PROBLEM TO SOLVE → Pull out every line below that contains the word "This" and copy each one in full.

+ + +

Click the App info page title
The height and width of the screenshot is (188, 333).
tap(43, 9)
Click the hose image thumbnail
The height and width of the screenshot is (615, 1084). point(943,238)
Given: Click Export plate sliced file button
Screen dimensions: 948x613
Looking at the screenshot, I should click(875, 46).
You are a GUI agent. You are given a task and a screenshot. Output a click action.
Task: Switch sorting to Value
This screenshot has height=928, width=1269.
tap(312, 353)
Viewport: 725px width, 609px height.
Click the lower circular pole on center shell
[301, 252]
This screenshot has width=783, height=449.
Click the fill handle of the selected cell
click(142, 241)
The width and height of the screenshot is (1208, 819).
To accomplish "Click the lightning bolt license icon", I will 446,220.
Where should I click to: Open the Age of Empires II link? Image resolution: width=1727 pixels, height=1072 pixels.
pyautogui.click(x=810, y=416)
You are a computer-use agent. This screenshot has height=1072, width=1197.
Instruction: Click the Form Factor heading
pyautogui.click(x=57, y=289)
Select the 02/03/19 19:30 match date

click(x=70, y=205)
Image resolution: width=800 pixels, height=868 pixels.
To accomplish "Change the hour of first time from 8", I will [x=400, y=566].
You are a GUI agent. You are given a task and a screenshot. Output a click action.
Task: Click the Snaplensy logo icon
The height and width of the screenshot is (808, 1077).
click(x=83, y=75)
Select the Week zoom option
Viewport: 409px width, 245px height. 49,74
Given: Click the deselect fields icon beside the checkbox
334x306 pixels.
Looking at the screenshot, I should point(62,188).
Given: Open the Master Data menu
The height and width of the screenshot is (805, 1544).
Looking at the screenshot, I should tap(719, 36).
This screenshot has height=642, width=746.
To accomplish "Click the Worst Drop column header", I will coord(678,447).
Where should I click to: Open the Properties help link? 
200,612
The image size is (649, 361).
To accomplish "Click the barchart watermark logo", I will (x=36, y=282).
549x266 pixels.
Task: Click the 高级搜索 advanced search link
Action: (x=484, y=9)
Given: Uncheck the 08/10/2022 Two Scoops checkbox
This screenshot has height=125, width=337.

+ + +

WRITTEN RESPONSE →
This screenshot has height=928, width=1269.
This screenshot has width=783, height=449.
You are a computer-use agent. This screenshot has height=1072, width=1197.
This screenshot has height=642, width=746.
This screenshot has height=125, width=337.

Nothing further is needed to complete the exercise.